Top of Material shown

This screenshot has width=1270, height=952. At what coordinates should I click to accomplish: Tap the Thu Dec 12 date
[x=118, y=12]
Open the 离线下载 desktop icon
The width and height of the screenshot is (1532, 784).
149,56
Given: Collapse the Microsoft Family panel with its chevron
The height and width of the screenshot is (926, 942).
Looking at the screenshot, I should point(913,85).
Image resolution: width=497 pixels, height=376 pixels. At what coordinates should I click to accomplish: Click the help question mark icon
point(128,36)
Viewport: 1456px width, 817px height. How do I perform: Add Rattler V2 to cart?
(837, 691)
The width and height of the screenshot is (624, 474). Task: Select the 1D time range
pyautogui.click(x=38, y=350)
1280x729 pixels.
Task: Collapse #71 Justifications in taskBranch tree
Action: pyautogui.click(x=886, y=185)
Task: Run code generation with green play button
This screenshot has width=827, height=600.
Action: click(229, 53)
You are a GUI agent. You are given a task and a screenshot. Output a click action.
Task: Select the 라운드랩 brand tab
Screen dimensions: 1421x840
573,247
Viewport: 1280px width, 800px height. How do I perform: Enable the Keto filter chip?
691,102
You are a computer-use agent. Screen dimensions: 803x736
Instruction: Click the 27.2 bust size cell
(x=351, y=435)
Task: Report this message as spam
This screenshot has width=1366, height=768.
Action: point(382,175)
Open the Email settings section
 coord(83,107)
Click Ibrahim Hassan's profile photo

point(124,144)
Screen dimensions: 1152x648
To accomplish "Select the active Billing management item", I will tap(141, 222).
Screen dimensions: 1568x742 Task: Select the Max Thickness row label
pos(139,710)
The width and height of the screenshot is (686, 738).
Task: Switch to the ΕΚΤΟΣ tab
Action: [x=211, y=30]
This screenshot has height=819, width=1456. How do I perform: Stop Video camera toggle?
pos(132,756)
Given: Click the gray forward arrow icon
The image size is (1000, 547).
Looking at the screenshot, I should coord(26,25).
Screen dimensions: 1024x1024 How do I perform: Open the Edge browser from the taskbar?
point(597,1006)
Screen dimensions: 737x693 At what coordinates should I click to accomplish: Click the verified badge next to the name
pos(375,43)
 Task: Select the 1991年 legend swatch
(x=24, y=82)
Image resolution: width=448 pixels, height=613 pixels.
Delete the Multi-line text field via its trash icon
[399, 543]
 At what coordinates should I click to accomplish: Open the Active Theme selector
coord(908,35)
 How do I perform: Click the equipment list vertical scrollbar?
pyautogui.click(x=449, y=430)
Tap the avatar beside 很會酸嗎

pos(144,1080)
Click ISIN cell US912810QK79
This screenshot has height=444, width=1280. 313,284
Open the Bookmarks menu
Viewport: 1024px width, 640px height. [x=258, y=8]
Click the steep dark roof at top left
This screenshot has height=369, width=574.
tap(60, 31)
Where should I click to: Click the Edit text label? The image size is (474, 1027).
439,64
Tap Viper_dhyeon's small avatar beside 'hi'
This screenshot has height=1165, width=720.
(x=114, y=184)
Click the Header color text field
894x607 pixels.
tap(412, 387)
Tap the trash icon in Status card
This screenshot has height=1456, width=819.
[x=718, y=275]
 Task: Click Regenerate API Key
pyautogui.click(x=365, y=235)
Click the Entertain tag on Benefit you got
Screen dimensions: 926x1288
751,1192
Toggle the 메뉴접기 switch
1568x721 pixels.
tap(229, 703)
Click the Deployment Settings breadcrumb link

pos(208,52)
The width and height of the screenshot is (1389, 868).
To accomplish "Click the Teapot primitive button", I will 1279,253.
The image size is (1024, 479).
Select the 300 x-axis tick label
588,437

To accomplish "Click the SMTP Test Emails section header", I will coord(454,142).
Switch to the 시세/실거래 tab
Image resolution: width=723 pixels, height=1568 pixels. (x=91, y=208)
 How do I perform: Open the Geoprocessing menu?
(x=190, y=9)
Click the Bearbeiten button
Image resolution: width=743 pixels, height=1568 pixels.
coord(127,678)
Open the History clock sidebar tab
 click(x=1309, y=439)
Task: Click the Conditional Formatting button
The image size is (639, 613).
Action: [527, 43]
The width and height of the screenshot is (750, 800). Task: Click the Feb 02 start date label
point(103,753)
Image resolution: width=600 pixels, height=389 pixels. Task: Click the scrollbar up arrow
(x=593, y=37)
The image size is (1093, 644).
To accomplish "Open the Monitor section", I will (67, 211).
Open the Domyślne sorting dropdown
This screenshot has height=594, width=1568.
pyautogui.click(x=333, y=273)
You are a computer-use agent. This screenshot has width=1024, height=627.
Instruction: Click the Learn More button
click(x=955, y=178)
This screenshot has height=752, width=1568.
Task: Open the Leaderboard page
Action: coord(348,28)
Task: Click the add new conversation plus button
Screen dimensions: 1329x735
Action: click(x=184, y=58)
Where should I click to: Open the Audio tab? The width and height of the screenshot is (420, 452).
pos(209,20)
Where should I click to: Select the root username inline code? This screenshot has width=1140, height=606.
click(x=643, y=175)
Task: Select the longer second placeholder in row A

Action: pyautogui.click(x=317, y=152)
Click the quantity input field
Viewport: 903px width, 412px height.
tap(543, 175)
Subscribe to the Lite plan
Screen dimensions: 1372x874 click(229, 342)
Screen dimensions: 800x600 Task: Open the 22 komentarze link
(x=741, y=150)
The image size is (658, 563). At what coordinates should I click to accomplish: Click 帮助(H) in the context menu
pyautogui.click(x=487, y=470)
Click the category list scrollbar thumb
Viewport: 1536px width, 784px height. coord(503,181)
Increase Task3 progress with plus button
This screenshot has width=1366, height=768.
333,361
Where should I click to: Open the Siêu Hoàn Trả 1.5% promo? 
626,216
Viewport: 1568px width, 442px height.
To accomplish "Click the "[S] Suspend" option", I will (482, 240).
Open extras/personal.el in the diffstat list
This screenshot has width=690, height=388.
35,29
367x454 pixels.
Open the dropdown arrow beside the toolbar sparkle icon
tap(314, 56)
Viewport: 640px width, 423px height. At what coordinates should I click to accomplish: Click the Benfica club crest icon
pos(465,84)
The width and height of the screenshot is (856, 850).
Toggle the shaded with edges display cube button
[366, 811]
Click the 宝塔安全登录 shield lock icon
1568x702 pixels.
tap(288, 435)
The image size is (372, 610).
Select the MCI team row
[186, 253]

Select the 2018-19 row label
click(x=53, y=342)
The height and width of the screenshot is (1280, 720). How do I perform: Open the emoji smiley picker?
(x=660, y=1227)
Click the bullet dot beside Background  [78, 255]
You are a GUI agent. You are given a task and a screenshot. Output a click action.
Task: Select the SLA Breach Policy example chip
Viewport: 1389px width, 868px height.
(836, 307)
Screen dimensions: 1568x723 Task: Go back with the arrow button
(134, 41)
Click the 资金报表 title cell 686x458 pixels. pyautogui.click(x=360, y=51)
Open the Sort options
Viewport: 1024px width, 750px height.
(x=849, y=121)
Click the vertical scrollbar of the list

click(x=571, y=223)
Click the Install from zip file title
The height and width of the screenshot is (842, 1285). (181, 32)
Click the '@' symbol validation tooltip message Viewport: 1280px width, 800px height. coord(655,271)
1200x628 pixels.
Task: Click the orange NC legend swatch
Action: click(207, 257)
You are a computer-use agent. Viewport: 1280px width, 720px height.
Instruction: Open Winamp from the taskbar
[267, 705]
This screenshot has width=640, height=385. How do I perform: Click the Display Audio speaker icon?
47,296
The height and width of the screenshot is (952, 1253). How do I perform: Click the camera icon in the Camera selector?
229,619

Bottom of Material shown

# [Your assignment]
In full and word for word, output the entries.

# [Answer section]
This screenshot has width=1270, height=952. At what coordinates should I click to accomplish: Tap the Thu Dec 12 date
[x=118, y=12]
Open the 离线下载 desktop icon
The width and height of the screenshot is (1532, 784).
149,56
Given: Collapse the Microsoft Family panel with its chevron
The height and width of the screenshot is (926, 942).
Looking at the screenshot, I should point(913,85).
Image resolution: width=497 pixels, height=376 pixels. At what coordinates should I click to accomplish: Click the help question mark icon
point(128,36)
Viewport: 1456px width, 817px height. How do I perform: Add Rattler V2 to cart?
(837, 691)
The width and height of the screenshot is (624, 474). Task: Select the 1D time range
pyautogui.click(x=38, y=350)
1280x729 pixels.
Task: Collapse #71 Justifications in taskBranch tree
Action: pyautogui.click(x=886, y=185)
Task: Run code generation with green play button
This screenshot has width=827, height=600.
Action: click(229, 53)
You are a GUI agent. You are given a task and a screenshot. Output a click action.
Task: Select the 라운드랩 brand tab
Screen dimensions: 1421x840
573,247
Viewport: 1280px width, 800px height. How do I perform: Enable the Keto filter chip?
691,102
You are a computer-use agent. Screen dimensions: 803x736
Instruction: Click the 27.2 bust size cell
(x=351, y=435)
Task: Report this message as spam
This screenshot has width=1366, height=768.
Action: point(382,175)
Open the Email settings section
 coord(83,107)
Click Ibrahim Hassan's profile photo

point(124,144)
Screen dimensions: 1152x648
To accomplish "Select the active Billing management item", I will tap(141, 222).
Screen dimensions: 1568x742 Task: Select the Max Thickness row label
pos(139,710)
The width and height of the screenshot is (686, 738).
Task: Switch to the ΕΚΤΟΣ tab
Action: [x=211, y=30]
This screenshot has height=819, width=1456. How do I perform: Stop Video camera toggle?
pos(132,756)
Given: Click the gray forward arrow icon
The image size is (1000, 547).
Looking at the screenshot, I should coord(26,25).
Screen dimensions: 1024x1024 How do I perform: Open the Edge browser from the taskbar?
point(597,1006)
Screen dimensions: 737x693 At what coordinates should I click to accomplish: Click the verified badge next to the name
pos(375,43)
 Task: Select the 1991年 legend swatch
(x=24, y=82)
Image resolution: width=448 pixels, height=613 pixels.
Delete the Multi-line text field via its trash icon
[399, 543]
 At what coordinates should I click to accomplish: Open the Active Theme selector
coord(908,35)
 How do I perform: Click the equipment list vertical scrollbar?
pyautogui.click(x=449, y=430)
Tap the avatar beside 很會酸嗎

pos(144,1080)
Click ISIN cell US912810QK79
This screenshot has height=444, width=1280. 313,284
Open the Bookmarks menu
Viewport: 1024px width, 640px height. [x=258, y=8]
Click the steep dark roof at top left
This screenshot has height=369, width=574.
tap(60, 31)
Where should I click to: Click the Edit text label? The image size is (474, 1027).
439,64
Tap Viper_dhyeon's small avatar beside 'hi'
This screenshot has height=1165, width=720.
(x=114, y=184)
Click the Header color text field
894x607 pixels.
tap(412, 387)
Tap the trash icon in Status card
This screenshot has height=1456, width=819.
[x=718, y=275]
 Task: Click Regenerate API Key
pyautogui.click(x=365, y=235)
Click the Entertain tag on Benefit you got
Screen dimensions: 926x1288
751,1192
Toggle the 메뉴접기 switch
1568x721 pixels.
tap(229, 703)
Click the Deployment Settings breadcrumb link

pos(208,52)
The width and height of the screenshot is (1389, 868).
To accomplish "Click the Teapot primitive button", I will 1279,253.
The image size is (1024, 479).
Select the 300 x-axis tick label
588,437

To accomplish "Click the SMTP Test Emails section header", I will coord(454,142).
Switch to the 시세/실거래 tab
Image resolution: width=723 pixels, height=1568 pixels. (x=91, y=208)
 How do I perform: Open the Geoprocessing menu?
(x=190, y=9)
Click the Bearbeiten button
Image resolution: width=743 pixels, height=1568 pixels.
coord(127,678)
Open the History clock sidebar tab
 click(x=1309, y=439)
Task: Click the Conditional Formatting button
The image size is (639, 613).
Action: [527, 43]
The width and height of the screenshot is (750, 800). Task: Click the Feb 02 start date label
point(103,753)
Image resolution: width=600 pixels, height=389 pixels. Task: Click the scrollbar up arrow
(x=593, y=37)
The image size is (1093, 644).
To accomplish "Open the Monitor section", I will (67, 211).
Open the Domyślne sorting dropdown
This screenshot has height=594, width=1568.
pyautogui.click(x=333, y=273)
You are a computer-use agent. This screenshot has width=1024, height=627.
Instruction: Click the Learn More button
click(x=955, y=178)
This screenshot has height=752, width=1568.
Task: Open the Leaderboard page
Action: coord(348,28)
Task: Click the add new conversation plus button
Screen dimensions: 1329x735
Action: click(x=184, y=58)
Where should I click to: Open the Audio tab? The width and height of the screenshot is (420, 452).
pos(209,20)
Where should I click to: Select the root username inline code? This screenshot has width=1140, height=606.
click(x=643, y=175)
Task: Select the longer second placeholder in row A

Action: pyautogui.click(x=317, y=152)
Click the quantity input field
Viewport: 903px width, 412px height.
tap(543, 175)
Subscribe to the Lite plan
Screen dimensions: 1372x874 click(229, 342)
Screen dimensions: 800x600 Task: Open the 22 komentarze link
(x=741, y=150)
The image size is (658, 563). At what coordinates should I click to accomplish: Click 帮助(H) in the context menu
pyautogui.click(x=487, y=470)
Click the category list scrollbar thumb
Viewport: 1536px width, 784px height. coord(503,181)
Increase Task3 progress with plus button
This screenshot has width=1366, height=768.
333,361
Where should I click to: Open the Siêu Hoàn Trả 1.5% promo? 
626,216
Viewport: 1568px width, 442px height.
To accomplish "Click the "[S] Suspend" option", I will (482, 240).
Open extras/personal.el in the diffstat list
This screenshot has width=690, height=388.
35,29
367x454 pixels.
Open the dropdown arrow beside the toolbar sparkle icon
tap(314, 56)
Viewport: 640px width, 423px height. At what coordinates should I click to accomplish: Click the Benfica club crest icon
pos(465,84)
The width and height of the screenshot is (856, 850).
Toggle the shaded with edges display cube button
[366, 811]
Click the 宝塔安全登录 shield lock icon
1568x702 pixels.
tap(288, 435)
The image size is (372, 610).
Select the MCI team row
[186, 253]

Select the 2018-19 row label
click(x=53, y=342)
The height and width of the screenshot is (1280, 720). How do I perform: Open the emoji smiley picker?
(x=660, y=1227)
Click the bullet dot beside Background  [78, 255]
You are a GUI agent. You are given a task and a screenshot. Output a click action.
Task: Select the SLA Breach Policy example chip
Viewport: 1389px width, 868px height.
(836, 307)
Screen dimensions: 1568x723 Task: Go back with the arrow button
(134, 41)
Click the 资金报表 title cell 686x458 pixels. pyautogui.click(x=360, y=51)
Open the Sort options
Viewport: 1024px width, 750px height.
(x=849, y=121)
Click the vertical scrollbar of the list

click(x=571, y=223)
Click the Install from zip file title
The height and width of the screenshot is (842, 1285). (181, 32)
Click the '@' symbol validation tooltip message Viewport: 1280px width, 800px height. coord(655,271)
1200x628 pixels.
Task: Click the orange NC legend swatch
Action: click(207, 257)
You are a computer-use agent. Viewport: 1280px width, 720px height.
Instruction: Open Winamp from the taskbar
[267, 705]
This screenshot has width=640, height=385. How do I perform: Click the Display Audio speaker icon?
47,296
The height and width of the screenshot is (952, 1253). How do I perform: Click the camera icon in the Camera selector?
229,619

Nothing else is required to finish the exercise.